Objetivo do exercício »
Redigite sem alterações o trecho sobre García Lorca, começando nas palavras que contêm "Há 88 anos, em" e parando logo após "as linguagens modernas.".

Há 88 anos, em 19 de agosto de 1936, o poeta e dramaturgo espanhol Federico García Lorca, expoente da intelectualidade antifascista dos anos trinta, era fuzilado pelas tropas nacionalistas de Francisco Franco. Terminava assim a carreira de um dos grandes gênios do teatro do século 20, dono de uma obra extremamente e original, marcada pela profunda conexão com a cultura andaluza e pela bem sucedida fusão das tradições populares e as linguagens modernas.
Federico García Lorca nasceu em Fuente Vaqueros, um pequeno vilarejo na província de Granada, em 5 de junho de 1898. Concluiu o ensino básico no Colégio do Sagrado Coração de Jesus. Em 1914, ingressou na Universidade de Granada, onde estudou Filosofia, Literatura e Direito. Durante a graduação, envolveu-se profundamente com as atividades culturais universitárias, interessando-se por poesia, música, teatro e artes visuais. Tornou-se membro do grupo “El Rinconcillo”, que viajava pela Espanha para registrar as características socioeconômicas e as manifestações culturais do país. Em 1918, publicou seu primeiro livro, intitulado “Impressões e Paisagens”, baseado nas experiências vivenciadas durante suas andanças pelo território espanhol.

(Itens de um conjunto de dados)
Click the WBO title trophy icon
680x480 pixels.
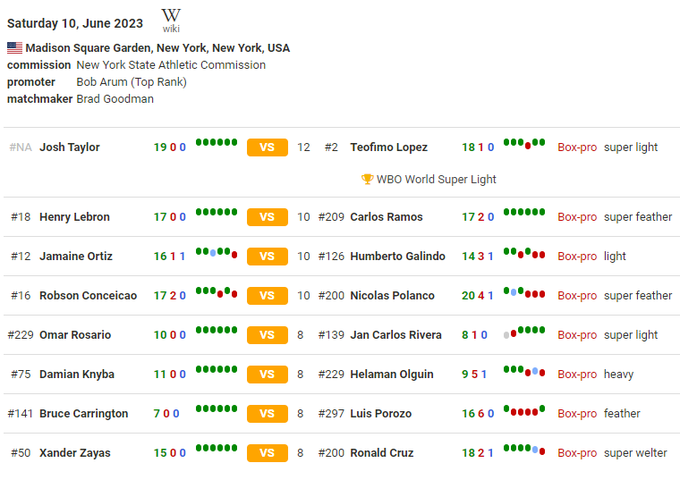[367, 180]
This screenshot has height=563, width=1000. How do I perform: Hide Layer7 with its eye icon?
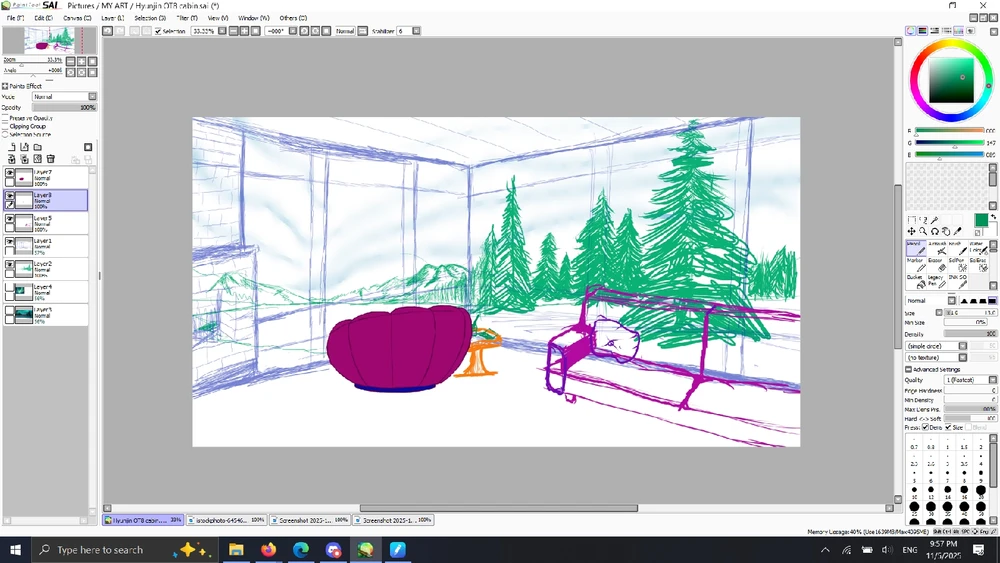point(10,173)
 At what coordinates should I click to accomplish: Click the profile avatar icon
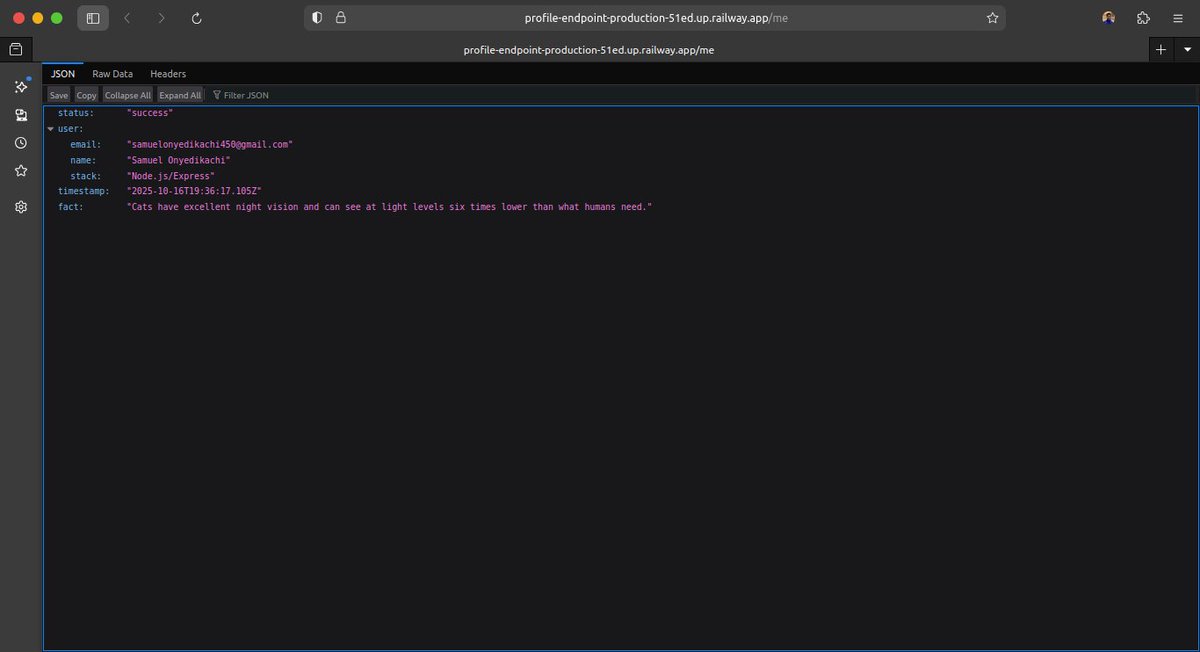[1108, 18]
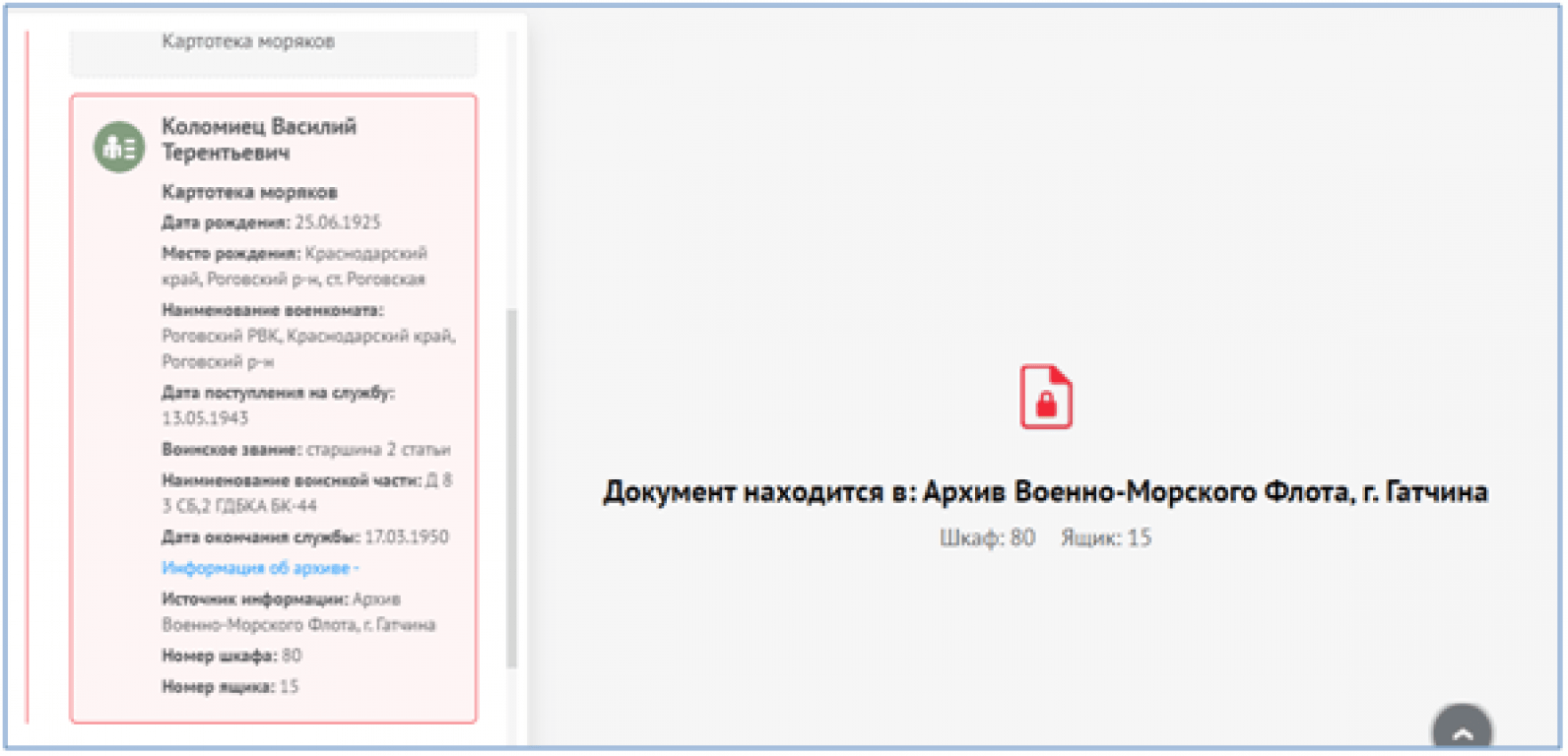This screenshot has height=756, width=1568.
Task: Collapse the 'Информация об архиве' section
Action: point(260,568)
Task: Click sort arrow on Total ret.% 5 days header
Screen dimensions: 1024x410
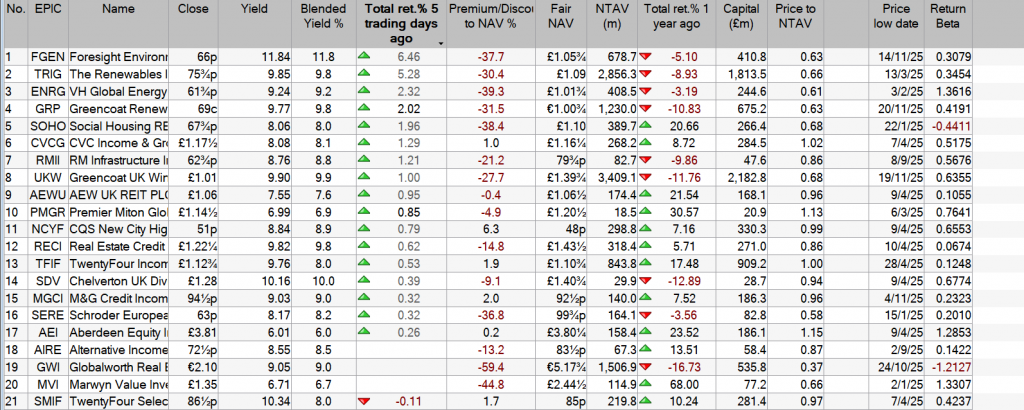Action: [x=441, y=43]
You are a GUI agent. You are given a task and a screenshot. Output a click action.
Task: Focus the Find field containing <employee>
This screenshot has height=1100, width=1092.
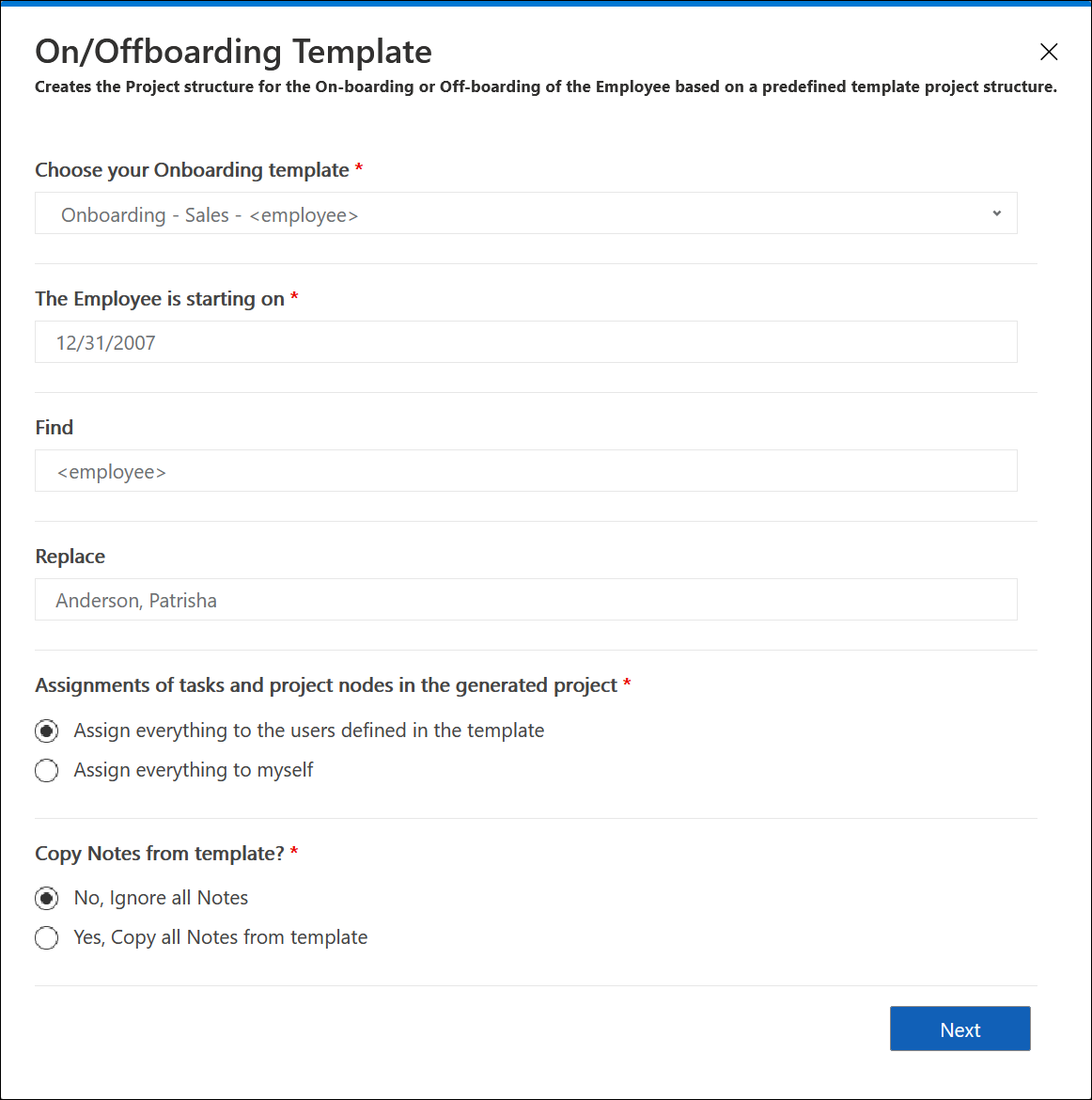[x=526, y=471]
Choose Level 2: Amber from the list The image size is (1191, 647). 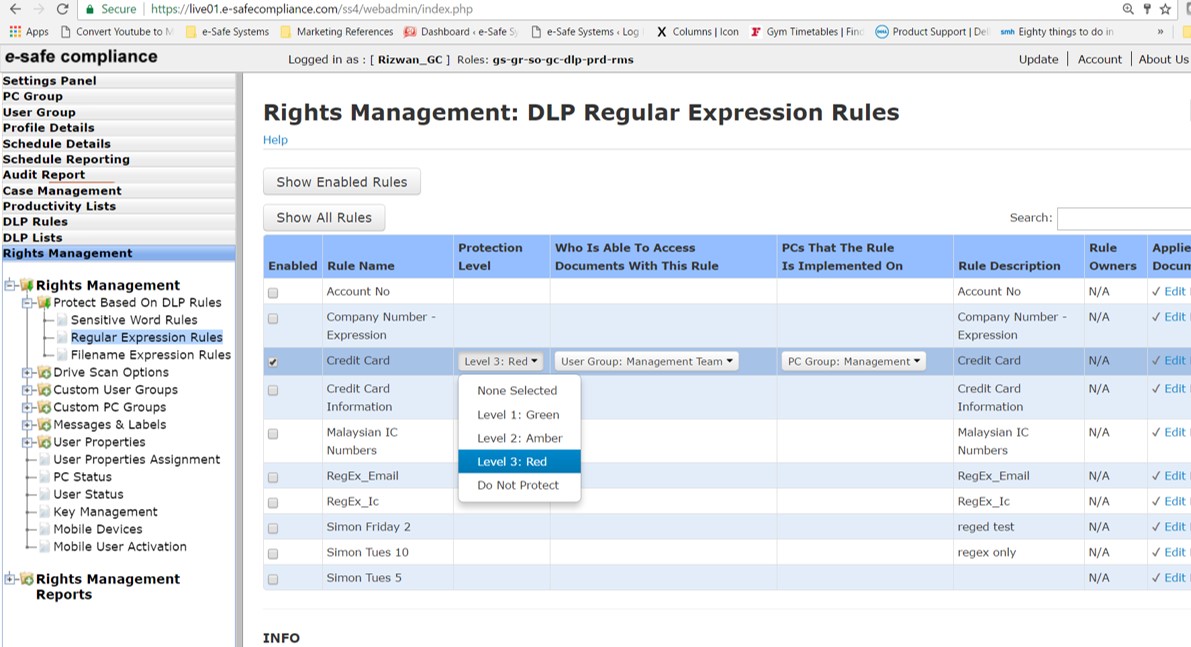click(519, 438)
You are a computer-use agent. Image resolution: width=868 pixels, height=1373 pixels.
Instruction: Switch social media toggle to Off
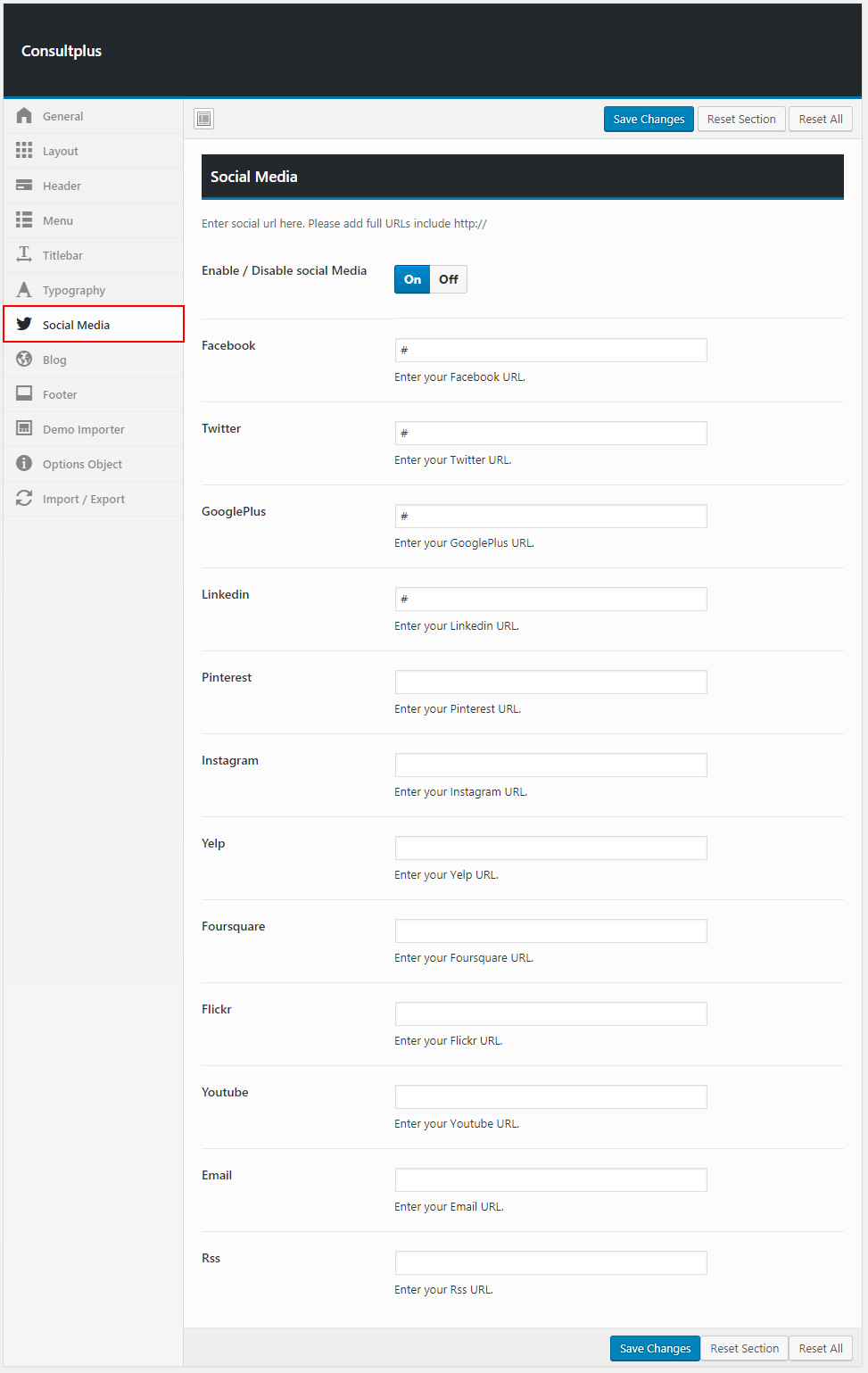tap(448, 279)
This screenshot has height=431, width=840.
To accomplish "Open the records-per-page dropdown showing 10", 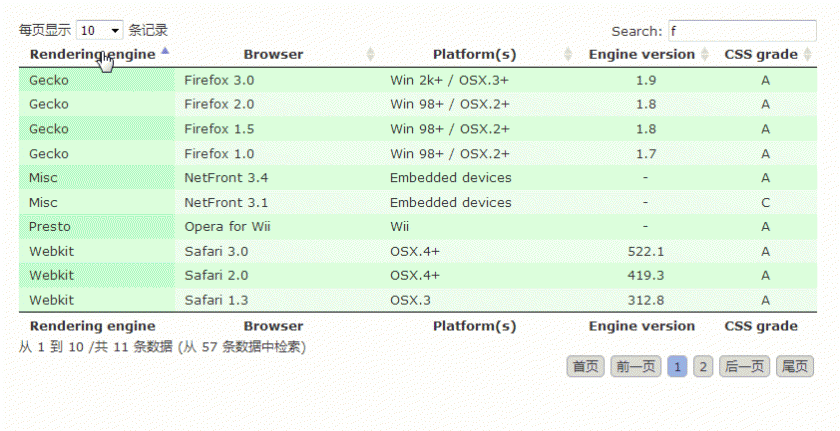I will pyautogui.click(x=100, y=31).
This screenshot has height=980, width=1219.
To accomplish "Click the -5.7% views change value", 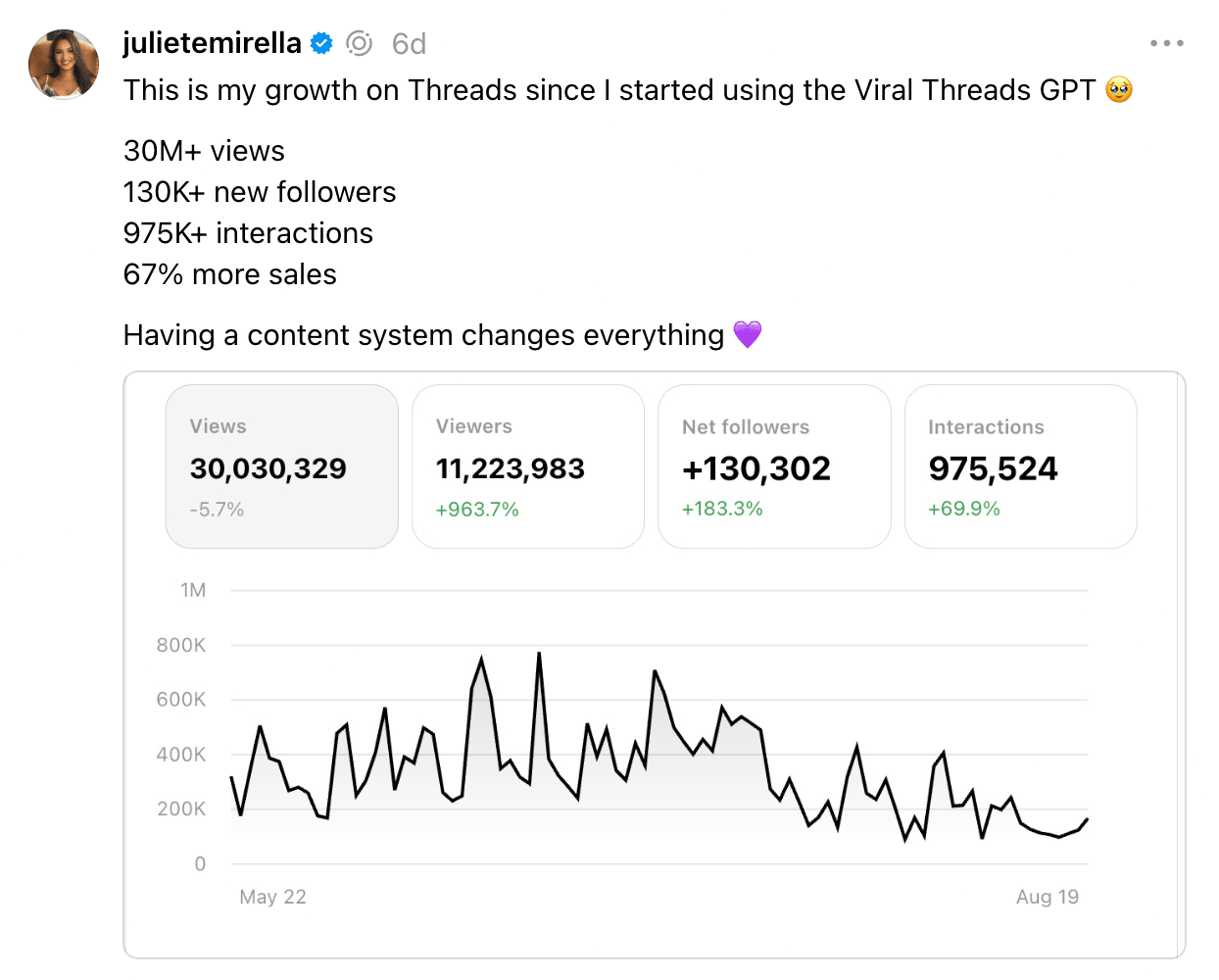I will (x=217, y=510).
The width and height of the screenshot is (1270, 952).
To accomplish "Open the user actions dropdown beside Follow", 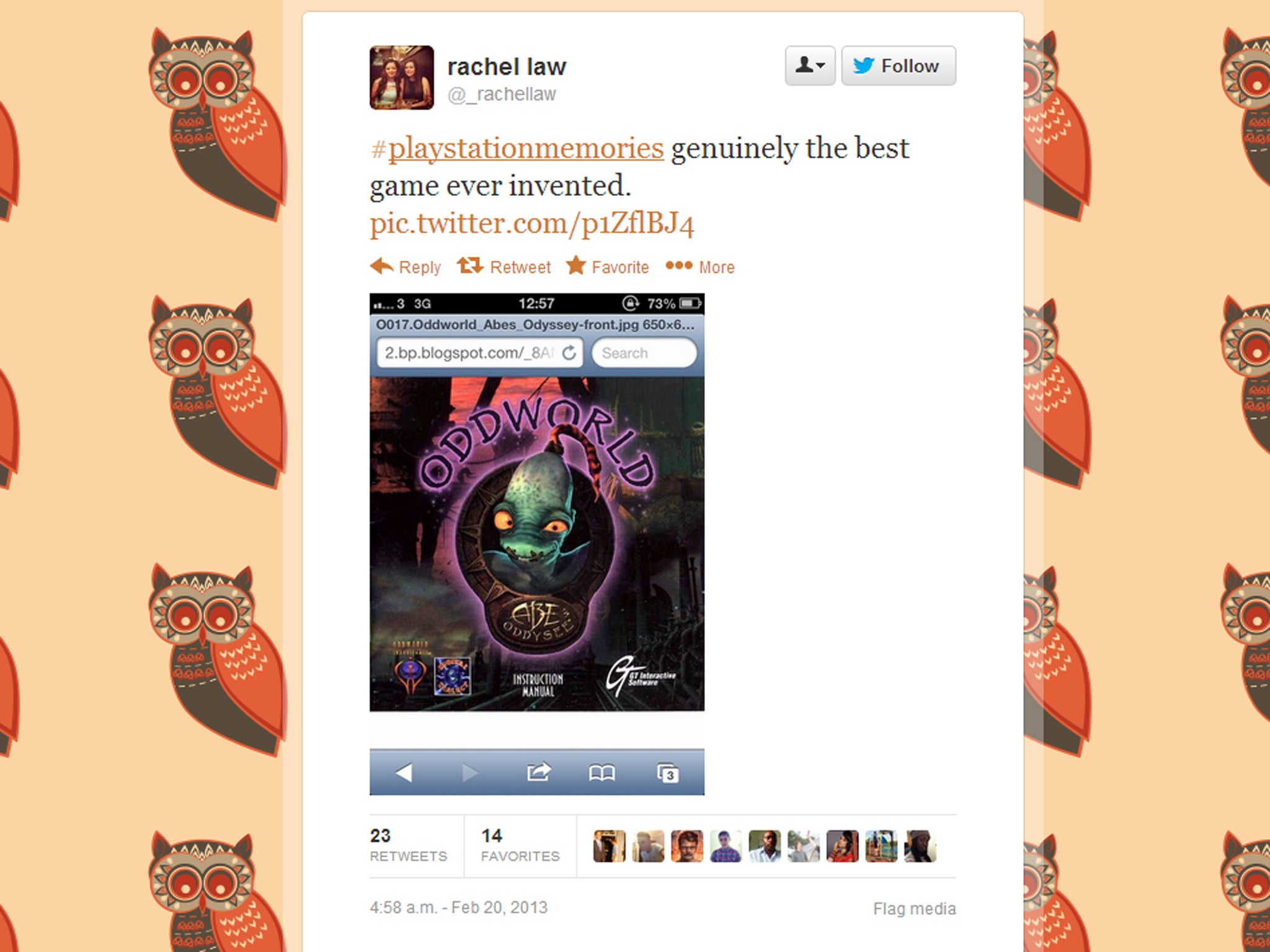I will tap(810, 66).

Resultado »
Há 88 anos, em 19 de agosto de 1936, o poeta e dramaturgo espanhol Federico García Lorca, expoente da intelectualidade antifascista dos anos trinta, era fuzilado pelas tropas nacionalistas de Francisco Franco. Terminava assim a carreira de um dos grandes gênios do teatro do século 20, dono de uma obra extremamente e original, marcada pela profunda conexão com a cultura andaluza e pela bem sucedida fusão das tradições populares e as linguagens modernas.